- Input for this task
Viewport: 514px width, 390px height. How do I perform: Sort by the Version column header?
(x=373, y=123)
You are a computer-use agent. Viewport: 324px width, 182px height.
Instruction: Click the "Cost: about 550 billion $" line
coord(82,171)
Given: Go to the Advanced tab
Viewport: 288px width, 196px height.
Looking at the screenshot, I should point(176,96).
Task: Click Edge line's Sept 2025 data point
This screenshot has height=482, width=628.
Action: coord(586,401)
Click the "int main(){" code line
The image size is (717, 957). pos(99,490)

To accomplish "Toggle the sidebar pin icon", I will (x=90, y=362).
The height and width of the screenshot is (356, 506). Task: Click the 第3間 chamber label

- What you should do
Print out each of the records above once more, line for line, without altering a single character.

- Exercise result
Viewport: 514px width, 390px height. How do I perform: Sort by the Version column header?
(x=373, y=123)
You are a computer-use agent. Viewport: 324px width, 182px height.
Instruction: Click the "Cost: about 550 billion $" line
coord(82,171)
Given: Go to the Advanced tab
Viewport: 288px width, 196px height.
Looking at the screenshot, I should point(176,96).
Task: Click Edge line's Sept 2025 data point
This screenshot has height=482, width=628.
Action: coord(586,401)
Click the "int main(){" code line
The image size is (717, 957). pos(99,490)

To accomplish "Toggle the sidebar pin icon", I will (x=90, y=362).
The height and width of the screenshot is (356, 506). Task: Click the 第3間 chamber label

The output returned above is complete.